Yeats, A Meditation in Time of War
A Meditation in Time of War
For one throb of the artery,
While on that old grey stone I sat
Under the old wind-broken tree,
I knew that One is animate,
Mankind inanimate phantasy.
These thoughts may be too trivial or obvious to bother putting down, but on my morning walk I was thinking about the strange way this poem clings to the memory and imagination. Perhaps interestingly, when I got home I found I’d misremembered it – I’d left out line three. Now, I wouldn’t swear that it wouldn’t be a better poem without it, old wind-broken trees being something of a personal cliché of Yeats’ poems. Leaving that aside, what makes the poem’s hold strange is that it’s hard to attach any very definite sense to it. We don’t remember it for its intellectual content, or for any very vivid image.

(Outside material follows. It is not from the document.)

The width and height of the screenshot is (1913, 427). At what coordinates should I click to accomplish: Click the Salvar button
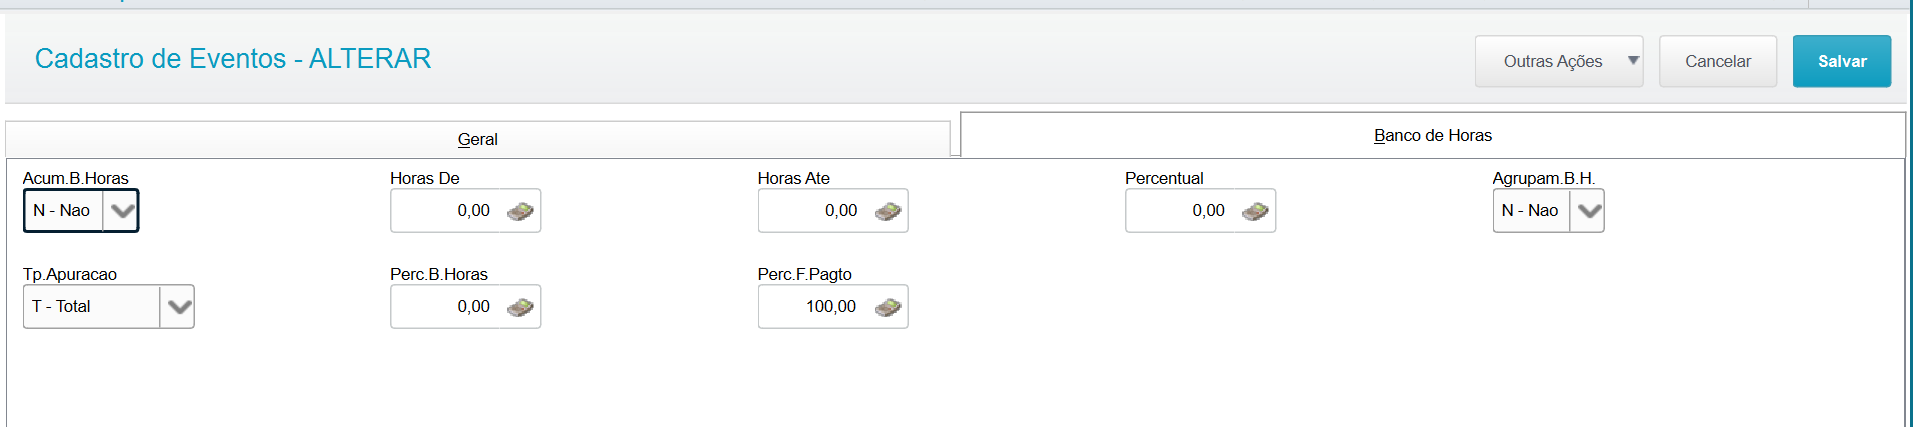pyautogui.click(x=1842, y=61)
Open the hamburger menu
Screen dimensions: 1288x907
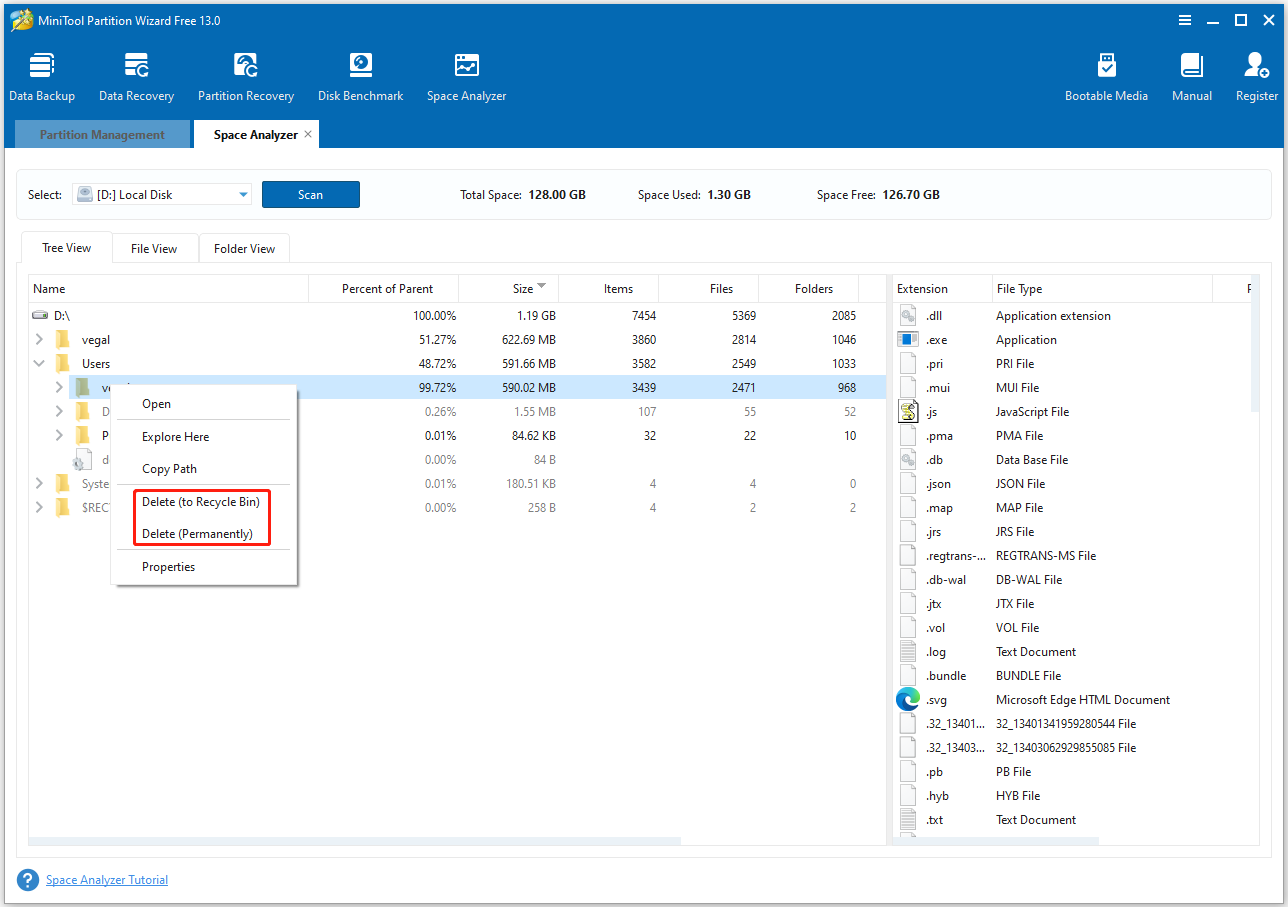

But in a weird way I think this also partially explains what gives it such purchase on the mind. It gives a very powerful sensation of trying to focus or retain an elusive idea. It does so by sheer rhythmical and syntactical brilliance. Each line moves in a very definite way, making one feel that something very definite is being said. The heavy tread of the stresses in the first half of the first line and the second half of the second heighten this effect. This strong enunciation paradoxically makes the vision seem both more and less definite, making it seem first to hover on the edge of crystallisation and then to recede from it. The pattern of the whole poem – with or without line three – has a similar effect. As you hear the poem in your inner ear, rhymes seem to form and dissolve themselves, suggesting a shape appearing in smoke or water rather than engraved on something solid. The effect is particularly strong with the ‘artery’ / ‘phantasy’ pair where the main echo is metrical and the unstressed second and third syllables of ‘phantasy’ makes the whole poem seem to fade out rather than conclude. Of course it’s appropriate that this fading out effect comes in the word that declares that fantasy is all we are.